Accessing a specific server in an HTTP cluster

2 minute read

The Problem

Part1 - Fault tolerence

A common configuration of web servers is setting up multiple servers to serve the same content, with a load-balancing method redirecting / forwarding clients to a specific server.
For instance, let’s say I’m using servers server and otherserver to serve the site cluster-name.
The cheapest (as in “not requiring any additional software/hardware”) way of doing it is creating the following DNS records:

cluster-name IN CNAME server
cluster-name IN CNAME otherserver

Due to round-robin DNS, about 50% of the clients querying for cluster-name will get the record pointing to server first (and therefor access it), and the other ones will get otherserver first. As long as the server and otherserver are configured to reply to requests containing Host:"cluster-nane" with the right application, everything works fine.

Part2 - Monitoring

A popular weay to monitor web applications is hitting a specific page and making sure it comes out OK (for example, fetching /test and making sure it’s empty).
When you have just one server, this is easy to test. For example, one can use:

SERVER='http://site-adress'
[ -z $(curl -s "$SERVER/test") ] || echo '$SERVER is damaged'

However, when using a configuration with mutliple servers, you can’t use the cluster name, because you’ll get a random server, and as a responsible admin you want to test all of them individually.
When the servers redirect any hostname to this site, this is still relatively easy to script, like:

SERVERS=( 'server' 'otherserver' )
for SERVER in "${SERVERS[@]}"; do
	[ -z $(curl -s "http://$SERVER/test") ] || echo '$SERVER is damaged'
done

However, most sites are configured on virtual hosting, so they respond only to a specific hostname (mostly to allow serving several sites on the same port). When using the above script on such sites, it won’t work (because the host name is wrong).

The Solution

Any proper solution should modify the client (the system running the monitoring script) and not the server, so I’m not talking about serving the site at another IP etc.

The primitive one

The most primitive way of accessing a specific server is by modifying the HOSTS file, adding a record like

<server ip>    cluster-name

However, modifying the HOSTS file requires root/admin privilleges, might affect other processes on the machine and feels messy.

The universal one

This method works with every tool I saw, because it’s utilizing HTTP/Web Proxy support, which is pretty basic.
Normally, the client opens a socket to the hostname/port combination in the URL, writes the HTTP request and reads the response.
When using an HTTP proxy, the client opens a socket to the proxy hostname/port combination and reads the response. The proxy is in charge of contacting the actual host via the Host HTTP header.
By specifying the server as the proxy, we can keep the request “addressed” to cluster-name (by using the HTTP header Host: "cluster-name"), but actually access the server we want.
And now for some examples, assuming server:port is the actual server/port listening, and http://cluster-name/site is the target site.

Using cURL / wget

Both applications can use the environment variable http_proxy, so the syntax is quite elegant.

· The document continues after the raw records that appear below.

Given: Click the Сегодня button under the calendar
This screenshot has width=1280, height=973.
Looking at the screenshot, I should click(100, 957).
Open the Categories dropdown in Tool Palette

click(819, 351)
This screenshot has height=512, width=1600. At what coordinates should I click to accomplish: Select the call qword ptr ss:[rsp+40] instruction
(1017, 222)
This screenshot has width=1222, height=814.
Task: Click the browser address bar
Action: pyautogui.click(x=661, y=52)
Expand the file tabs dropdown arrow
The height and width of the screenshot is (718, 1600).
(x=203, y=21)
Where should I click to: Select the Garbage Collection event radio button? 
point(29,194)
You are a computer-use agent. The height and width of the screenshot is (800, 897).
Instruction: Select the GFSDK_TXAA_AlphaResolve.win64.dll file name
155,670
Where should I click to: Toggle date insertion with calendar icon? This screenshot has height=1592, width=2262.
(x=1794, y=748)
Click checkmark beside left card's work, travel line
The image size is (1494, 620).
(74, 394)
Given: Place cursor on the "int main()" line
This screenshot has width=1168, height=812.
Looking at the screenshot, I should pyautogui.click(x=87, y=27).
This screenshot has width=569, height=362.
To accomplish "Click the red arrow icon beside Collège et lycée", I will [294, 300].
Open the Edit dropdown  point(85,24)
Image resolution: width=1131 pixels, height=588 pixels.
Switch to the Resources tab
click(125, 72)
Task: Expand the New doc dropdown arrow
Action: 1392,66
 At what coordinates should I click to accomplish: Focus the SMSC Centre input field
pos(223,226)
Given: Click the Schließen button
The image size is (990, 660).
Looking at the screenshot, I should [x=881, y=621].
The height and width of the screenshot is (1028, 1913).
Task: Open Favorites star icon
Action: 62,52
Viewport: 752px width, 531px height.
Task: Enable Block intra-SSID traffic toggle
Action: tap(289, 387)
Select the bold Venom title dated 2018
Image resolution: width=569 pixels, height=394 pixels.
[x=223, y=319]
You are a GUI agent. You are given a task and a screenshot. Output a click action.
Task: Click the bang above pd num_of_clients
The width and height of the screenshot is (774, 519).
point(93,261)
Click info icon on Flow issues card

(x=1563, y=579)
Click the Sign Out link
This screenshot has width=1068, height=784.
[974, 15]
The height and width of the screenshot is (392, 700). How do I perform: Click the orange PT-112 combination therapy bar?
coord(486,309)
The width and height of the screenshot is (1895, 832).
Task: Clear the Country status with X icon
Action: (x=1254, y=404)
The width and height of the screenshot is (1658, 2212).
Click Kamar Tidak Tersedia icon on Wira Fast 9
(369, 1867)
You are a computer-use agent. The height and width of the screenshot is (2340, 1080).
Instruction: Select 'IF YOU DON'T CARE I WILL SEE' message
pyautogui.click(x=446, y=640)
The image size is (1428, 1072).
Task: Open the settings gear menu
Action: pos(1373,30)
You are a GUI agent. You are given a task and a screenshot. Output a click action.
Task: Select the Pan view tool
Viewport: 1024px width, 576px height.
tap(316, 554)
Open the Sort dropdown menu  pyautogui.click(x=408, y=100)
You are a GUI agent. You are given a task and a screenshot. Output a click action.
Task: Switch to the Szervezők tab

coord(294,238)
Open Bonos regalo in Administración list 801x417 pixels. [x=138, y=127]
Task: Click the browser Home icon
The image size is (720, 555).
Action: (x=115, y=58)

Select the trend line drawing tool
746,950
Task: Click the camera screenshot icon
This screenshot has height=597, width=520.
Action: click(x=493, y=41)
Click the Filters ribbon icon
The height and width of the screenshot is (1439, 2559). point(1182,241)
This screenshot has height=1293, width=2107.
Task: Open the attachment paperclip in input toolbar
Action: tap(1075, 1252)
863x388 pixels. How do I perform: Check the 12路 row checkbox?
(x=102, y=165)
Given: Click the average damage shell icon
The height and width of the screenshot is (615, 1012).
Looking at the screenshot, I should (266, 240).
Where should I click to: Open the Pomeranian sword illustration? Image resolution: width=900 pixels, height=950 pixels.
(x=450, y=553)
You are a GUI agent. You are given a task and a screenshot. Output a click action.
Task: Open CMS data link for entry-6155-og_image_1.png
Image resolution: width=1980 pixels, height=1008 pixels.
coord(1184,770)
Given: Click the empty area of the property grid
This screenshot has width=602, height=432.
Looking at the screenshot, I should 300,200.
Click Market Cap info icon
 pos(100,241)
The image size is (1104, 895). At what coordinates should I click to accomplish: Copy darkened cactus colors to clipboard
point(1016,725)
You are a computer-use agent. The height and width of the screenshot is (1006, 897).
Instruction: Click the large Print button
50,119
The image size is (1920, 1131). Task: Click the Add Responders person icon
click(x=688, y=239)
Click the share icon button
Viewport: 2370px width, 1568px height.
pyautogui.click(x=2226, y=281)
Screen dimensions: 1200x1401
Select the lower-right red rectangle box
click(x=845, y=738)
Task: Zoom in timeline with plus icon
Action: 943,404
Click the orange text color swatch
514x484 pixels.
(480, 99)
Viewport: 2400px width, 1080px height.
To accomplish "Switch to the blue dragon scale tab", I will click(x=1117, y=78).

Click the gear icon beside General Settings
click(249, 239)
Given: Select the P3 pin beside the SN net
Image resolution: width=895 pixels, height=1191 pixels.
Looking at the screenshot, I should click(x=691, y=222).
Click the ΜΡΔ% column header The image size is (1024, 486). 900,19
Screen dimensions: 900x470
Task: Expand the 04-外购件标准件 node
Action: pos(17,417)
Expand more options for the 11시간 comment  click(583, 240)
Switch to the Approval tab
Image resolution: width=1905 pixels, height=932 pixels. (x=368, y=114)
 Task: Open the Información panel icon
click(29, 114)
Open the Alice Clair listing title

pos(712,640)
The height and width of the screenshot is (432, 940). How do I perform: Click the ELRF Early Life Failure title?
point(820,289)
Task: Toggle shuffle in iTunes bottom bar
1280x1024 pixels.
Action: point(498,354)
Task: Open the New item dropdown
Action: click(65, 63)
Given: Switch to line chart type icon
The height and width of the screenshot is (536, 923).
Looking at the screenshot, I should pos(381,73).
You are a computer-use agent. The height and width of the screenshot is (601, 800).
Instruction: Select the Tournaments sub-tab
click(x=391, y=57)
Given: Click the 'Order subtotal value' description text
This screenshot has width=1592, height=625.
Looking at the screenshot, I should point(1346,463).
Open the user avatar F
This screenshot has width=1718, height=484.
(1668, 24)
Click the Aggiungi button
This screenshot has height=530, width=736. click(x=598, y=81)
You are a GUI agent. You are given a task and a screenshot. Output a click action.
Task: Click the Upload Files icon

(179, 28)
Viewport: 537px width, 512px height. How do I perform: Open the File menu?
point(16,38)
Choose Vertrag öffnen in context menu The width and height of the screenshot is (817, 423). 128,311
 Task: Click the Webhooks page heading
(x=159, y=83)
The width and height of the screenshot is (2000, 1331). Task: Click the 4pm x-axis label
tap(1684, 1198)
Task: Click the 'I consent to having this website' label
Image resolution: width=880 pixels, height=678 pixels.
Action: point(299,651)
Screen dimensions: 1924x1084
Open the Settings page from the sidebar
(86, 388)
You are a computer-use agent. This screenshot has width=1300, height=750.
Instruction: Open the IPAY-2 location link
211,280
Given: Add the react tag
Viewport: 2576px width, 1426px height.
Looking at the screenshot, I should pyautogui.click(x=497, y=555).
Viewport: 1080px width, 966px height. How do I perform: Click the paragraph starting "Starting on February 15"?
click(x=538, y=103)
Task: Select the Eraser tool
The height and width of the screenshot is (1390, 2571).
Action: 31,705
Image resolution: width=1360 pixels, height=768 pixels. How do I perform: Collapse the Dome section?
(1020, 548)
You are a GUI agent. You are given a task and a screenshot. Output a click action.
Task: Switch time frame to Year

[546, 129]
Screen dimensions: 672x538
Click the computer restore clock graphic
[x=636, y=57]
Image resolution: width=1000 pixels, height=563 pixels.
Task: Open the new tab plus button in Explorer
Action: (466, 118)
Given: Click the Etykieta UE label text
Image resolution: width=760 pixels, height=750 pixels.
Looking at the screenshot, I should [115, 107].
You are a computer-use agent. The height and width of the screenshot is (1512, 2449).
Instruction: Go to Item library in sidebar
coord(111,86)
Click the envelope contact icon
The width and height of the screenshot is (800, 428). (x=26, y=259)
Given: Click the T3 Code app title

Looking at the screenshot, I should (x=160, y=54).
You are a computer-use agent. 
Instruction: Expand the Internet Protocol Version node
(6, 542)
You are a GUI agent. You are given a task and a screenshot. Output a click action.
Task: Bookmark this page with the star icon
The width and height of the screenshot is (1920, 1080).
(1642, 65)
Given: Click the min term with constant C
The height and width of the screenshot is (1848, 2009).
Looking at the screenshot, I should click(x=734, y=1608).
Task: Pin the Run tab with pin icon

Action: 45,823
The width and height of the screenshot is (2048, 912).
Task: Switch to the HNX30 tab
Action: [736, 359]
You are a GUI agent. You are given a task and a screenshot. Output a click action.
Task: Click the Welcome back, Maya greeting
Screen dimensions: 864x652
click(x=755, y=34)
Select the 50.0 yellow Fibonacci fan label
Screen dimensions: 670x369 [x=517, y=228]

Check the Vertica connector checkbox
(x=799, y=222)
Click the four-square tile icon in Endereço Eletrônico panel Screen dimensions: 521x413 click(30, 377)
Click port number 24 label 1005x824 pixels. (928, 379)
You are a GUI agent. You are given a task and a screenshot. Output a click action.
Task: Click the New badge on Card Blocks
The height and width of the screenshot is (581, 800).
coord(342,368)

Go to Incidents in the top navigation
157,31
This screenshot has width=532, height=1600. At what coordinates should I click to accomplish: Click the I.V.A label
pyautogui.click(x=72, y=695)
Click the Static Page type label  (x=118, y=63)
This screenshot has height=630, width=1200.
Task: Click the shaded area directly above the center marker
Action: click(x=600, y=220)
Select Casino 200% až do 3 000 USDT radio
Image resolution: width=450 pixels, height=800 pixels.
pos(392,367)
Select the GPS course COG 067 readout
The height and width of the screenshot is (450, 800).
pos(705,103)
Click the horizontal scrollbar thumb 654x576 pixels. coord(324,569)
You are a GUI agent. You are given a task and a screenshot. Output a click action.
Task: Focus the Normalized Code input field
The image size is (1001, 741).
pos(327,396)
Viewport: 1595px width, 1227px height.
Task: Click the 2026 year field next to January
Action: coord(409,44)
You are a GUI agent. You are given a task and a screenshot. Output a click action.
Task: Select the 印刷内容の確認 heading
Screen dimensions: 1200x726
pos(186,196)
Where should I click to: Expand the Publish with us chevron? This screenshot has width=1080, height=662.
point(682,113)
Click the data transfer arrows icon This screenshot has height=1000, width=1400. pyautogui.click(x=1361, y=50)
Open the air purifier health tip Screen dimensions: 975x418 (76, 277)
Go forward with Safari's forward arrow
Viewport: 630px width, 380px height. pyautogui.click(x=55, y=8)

http_proxy='http://server:port' curl 'http://cluster-name/site'
http_proxy='http://server:port' wget 'http://cluster-name/site'

Using PowerShell

$prox = new-object System.Net.WebProxy 'http://server:port'
$req = [System.Net.WebRequest]::Create('http://cluster-name/site')
$req.Proxy = $prox
$req.GetResponse()

Using Python

Using the requests module

import requests
proxies = {
	'http': 'http://server:port'
}

requests.get('http://cluster-name/site', proxies=proxies)

Using Ruby

require 'net/http'
Net::HTTP.new('cluster-name', nil, 'server', 'port').start {
	|http| http.get('cluster-name/site')
}